Wednesday, October 31, 2007

It's just a season

Right now, the last day of October, I'm feeling the late fall, early winter blues. The month started well, with colorful trees, crisp sweater weather, and lots of celebration for James’ 27th birthday. But since then the trees have been stripped of their pretty colors either by wind or frost. Mid month we had our first few inches of cleansing snow, but the rain that has fallen since then has turned the snow, dirt, and leaves into a dingy muck. It just a season, but it’s not Alaska’s finest. I’m looking forward to a few feet of pure white snow to reflect the little light we have left and brighten everyone’s spirits.

Second quarter has started at the high school and the novelty of starting school again has gone the way of neatly organized notebooks and shiny new school supplies. I haven’t had a day off since Labor Day, and the repetition of waking too early and going to sleep too late has put me into a semi-apathetic zombie state that’s hard to rouse from. There are few parts of the school year so far from distraction and the hope of special breaks and functions as this one. Good thing it’s just a season. Two days off for Thanksgiving will be a nice reprieve.

Good news: tomorrow is November. In my mind, August is pink, September is yellow, November is orange, but October is black. I guess it is sort of an intense month, between summer fun and winter fun, summer break and winter break, summer sun and winter coziness. October is just a month to endure, I suppose. It’s just a season.

It feels sometimes like James has decided to swim across the Atlantic, only it’s an ocean made up of homework assignments, group projects, and studying. Daily he fights the frustration of trying to stay afloat among the battering waves of deadlines, quizzes, unreasonable teachers, and tests. I wish I could come along in a cruise ship, rescue him from the murky waters, and go off together on a well deserved vacation, but I know it would surely cause the wave that would sink him for good. So I just bob along beside him in a little life boat handing out nourishment and encouragement waiting for the day when the shore is finally in sight, and we can celebrate that an enormous feat has been accomplished and is finally behind us. On bad days I refocus by picturing James graduating, walking capped and gowned upon a far off stage. Last night the image was so real, I started to hum “Pomp and Circumstance” unconsciously! *sigh* It’s just a season in our life right now. As much as it seems to be the only landscape of our life—past, present, and future—I know that one day soon, Lord willing, it will all be very different and have nothing to do with UAA, Lord willing!

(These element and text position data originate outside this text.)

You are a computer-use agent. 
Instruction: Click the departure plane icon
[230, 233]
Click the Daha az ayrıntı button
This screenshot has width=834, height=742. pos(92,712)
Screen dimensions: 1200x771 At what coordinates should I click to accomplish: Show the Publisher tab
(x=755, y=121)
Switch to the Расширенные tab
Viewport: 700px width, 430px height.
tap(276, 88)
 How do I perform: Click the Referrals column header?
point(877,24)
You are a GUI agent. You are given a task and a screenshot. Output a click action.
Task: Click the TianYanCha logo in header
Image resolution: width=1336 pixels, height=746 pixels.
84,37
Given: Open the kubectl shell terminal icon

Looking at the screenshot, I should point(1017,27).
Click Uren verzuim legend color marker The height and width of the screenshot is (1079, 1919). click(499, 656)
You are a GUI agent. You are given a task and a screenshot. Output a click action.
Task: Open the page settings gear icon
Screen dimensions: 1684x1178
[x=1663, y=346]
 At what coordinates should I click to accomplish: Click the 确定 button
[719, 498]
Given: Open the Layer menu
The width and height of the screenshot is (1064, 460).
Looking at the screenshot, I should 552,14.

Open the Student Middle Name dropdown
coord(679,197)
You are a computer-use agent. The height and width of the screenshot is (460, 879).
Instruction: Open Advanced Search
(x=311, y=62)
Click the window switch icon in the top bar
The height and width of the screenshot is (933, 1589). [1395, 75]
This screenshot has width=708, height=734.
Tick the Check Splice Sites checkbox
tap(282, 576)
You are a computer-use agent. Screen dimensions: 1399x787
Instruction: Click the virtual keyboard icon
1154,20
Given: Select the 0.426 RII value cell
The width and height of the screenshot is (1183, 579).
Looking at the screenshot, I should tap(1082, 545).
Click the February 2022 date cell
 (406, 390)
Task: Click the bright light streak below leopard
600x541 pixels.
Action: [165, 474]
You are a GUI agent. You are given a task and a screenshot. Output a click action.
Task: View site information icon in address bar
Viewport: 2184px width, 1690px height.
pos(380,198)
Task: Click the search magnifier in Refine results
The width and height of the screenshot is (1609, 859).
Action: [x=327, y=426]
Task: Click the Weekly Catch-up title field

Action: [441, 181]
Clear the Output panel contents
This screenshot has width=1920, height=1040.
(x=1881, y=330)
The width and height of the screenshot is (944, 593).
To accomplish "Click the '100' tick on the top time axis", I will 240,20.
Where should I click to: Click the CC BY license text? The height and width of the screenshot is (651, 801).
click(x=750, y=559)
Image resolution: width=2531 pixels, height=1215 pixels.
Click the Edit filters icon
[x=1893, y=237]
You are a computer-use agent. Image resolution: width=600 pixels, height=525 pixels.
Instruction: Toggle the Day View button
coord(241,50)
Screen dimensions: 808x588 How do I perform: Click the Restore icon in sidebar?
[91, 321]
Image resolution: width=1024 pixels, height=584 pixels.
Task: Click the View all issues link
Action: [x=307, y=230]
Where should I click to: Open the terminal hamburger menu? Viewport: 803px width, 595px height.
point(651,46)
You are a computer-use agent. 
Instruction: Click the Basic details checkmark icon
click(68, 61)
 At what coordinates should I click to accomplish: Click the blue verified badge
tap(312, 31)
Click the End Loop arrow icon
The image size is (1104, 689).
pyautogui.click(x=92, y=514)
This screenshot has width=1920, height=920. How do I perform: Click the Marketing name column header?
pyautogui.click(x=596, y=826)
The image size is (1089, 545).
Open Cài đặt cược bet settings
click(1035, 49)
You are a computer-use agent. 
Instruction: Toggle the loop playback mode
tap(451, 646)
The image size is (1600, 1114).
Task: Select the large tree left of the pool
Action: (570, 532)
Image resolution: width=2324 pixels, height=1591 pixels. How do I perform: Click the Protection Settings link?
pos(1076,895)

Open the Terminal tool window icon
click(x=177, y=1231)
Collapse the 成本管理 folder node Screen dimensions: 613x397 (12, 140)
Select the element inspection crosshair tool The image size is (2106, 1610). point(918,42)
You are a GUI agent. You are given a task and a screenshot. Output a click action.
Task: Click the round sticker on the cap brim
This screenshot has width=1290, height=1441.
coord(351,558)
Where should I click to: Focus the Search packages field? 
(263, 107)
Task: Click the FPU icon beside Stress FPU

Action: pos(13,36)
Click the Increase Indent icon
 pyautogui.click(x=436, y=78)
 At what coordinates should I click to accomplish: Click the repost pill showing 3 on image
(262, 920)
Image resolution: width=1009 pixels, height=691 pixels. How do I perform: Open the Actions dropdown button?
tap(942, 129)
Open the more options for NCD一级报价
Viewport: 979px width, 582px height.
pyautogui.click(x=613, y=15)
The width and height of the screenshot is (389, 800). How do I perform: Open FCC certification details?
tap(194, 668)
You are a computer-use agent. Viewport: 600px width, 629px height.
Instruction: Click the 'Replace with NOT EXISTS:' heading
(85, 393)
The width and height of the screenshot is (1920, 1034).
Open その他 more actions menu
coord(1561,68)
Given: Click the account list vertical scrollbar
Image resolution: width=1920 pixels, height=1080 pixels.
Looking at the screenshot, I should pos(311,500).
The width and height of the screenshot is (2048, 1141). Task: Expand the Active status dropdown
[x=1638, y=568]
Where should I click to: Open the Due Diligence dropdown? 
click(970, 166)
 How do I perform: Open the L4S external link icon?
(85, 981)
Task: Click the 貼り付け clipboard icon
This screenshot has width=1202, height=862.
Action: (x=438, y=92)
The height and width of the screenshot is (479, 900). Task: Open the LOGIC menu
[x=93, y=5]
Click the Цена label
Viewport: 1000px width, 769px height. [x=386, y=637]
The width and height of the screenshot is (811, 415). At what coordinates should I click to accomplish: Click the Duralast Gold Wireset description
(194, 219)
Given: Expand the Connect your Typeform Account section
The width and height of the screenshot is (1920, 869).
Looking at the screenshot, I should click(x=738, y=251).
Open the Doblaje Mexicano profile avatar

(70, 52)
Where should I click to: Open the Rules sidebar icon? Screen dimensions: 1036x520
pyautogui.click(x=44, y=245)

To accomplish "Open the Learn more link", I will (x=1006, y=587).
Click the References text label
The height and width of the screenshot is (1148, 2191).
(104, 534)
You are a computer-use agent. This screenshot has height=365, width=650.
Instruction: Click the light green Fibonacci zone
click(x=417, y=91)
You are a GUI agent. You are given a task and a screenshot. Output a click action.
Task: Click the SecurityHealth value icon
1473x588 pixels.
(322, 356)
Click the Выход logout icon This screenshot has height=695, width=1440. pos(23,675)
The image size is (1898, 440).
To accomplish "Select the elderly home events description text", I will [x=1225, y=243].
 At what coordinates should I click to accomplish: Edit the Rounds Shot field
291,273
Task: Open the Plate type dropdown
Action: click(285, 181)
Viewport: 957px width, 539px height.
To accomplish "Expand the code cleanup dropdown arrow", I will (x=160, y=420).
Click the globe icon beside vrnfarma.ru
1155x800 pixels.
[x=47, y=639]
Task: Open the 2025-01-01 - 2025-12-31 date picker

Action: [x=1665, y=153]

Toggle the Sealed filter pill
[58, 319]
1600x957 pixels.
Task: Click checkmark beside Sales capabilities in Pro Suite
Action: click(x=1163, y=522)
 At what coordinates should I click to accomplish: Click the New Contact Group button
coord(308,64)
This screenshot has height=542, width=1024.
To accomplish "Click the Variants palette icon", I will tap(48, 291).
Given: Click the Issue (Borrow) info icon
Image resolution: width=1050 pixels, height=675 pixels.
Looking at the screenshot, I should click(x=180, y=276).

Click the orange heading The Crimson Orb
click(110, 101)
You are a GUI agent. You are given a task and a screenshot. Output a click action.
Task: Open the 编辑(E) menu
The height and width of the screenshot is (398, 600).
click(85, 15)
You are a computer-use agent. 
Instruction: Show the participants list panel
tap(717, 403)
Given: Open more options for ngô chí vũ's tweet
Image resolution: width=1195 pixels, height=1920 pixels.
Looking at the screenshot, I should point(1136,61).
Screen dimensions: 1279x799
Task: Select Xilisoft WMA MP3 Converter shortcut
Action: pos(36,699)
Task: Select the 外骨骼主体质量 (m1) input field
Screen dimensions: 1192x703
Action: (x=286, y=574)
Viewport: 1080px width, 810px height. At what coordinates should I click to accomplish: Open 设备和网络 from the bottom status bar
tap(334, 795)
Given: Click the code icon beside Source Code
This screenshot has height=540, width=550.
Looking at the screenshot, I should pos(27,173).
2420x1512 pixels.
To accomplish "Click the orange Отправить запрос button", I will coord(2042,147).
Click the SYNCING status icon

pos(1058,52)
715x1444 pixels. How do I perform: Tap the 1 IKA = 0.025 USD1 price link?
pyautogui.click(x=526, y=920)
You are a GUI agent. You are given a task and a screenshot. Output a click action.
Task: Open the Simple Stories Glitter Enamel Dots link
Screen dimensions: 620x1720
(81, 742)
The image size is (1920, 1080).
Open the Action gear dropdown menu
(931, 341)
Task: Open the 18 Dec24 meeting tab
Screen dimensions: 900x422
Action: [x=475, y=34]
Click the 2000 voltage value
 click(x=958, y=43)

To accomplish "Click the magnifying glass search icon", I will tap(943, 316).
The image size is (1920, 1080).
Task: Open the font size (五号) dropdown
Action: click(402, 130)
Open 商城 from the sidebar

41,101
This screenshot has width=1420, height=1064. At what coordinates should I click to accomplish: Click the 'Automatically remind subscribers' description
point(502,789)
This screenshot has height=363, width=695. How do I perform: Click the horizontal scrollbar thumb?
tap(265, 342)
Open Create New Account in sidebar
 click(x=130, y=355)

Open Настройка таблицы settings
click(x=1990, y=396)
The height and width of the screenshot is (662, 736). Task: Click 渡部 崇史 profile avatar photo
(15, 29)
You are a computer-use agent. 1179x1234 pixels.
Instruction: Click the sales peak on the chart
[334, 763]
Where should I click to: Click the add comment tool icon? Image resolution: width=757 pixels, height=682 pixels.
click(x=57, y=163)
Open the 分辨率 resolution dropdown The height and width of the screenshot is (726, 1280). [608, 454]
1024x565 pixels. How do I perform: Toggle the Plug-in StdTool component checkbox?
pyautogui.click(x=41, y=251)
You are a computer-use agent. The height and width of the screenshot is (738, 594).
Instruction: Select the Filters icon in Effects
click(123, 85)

In order for James to get to the other side of the Atlantic, we are relying on my income alone right now. Thankfully that too is just a season. Even with my four year degree and extensive experience in my field, I can’t make enough to pay the rent and bills and to fill our stomachs and gas tanks. We are dipping into savings to make it month to month, which thanks to Grandma’s last gift to us and PFDs, we can almost afford to do. I don’t mind my deficiencies as a bread winner, and I am slow to remedy them (going back to school, looking for a second job, looking for a better paying job, etc.), because it really isn’t my responsibility. My job is to keep house. Right now the only way I can keep it is to work, so I’m okay with that, but Lord willing, soon James can be the bread winner and I can be the bread baker. The idea of having an income that will allow us to pay off old school debt, support the missions that we care so passionately for, and save for a house, is nearly beyond my imagination.

Here is what wise King Solomon said just after his own soliloquy on seasons:

What profit has the worker from that in which he labors? I have seen the God-given task with which the sons of men are to be occupied. He has made everything beautiful in its time. Also He has put eternity in their hearts, except that no one can find out the work that God does from beginning to end. I know that nothing is better for them than to rejoice and to do good in their lives, and also that every man should eat and drink and enjoy the good of all his labor—it is the gift of God.

Ecclesiastes 3:9-13


  1. I just wanted to say, we didn't take any of the pictures shown. The top picture is credited to Anchorage Daily News (it is Alaska). The other two photos are curtesy of Google Image search. I hope I'm not stealing, I just wanted to illustrate my words.

  2. I LOVE what you said about taking care of the house by earning an income. I truly want to think that way if I ever need to get a paying job. (And it's a smart way to think - makes perfect sense to me!)

  3. Andrea,
    I love the thinking of months in colors. Very illustrative. I also loved catching up a bit on you two's lives. I understand about the school thing. Dougle and I took turns finishing college once we were married. He finished me up first, then I worked (teaching) and finished him up. So, if you every need a sympathizer, just let me know! I loved your last bit from Solomon. We were just talking about it in team stuff the other day. How the best thing in life is, at the end of the day, to be able to enjoy and be happy with what God has allowed you to do that day and what God has given you in life. That was a very long sentence, so I don't know if it made sense. Just thought I'd share.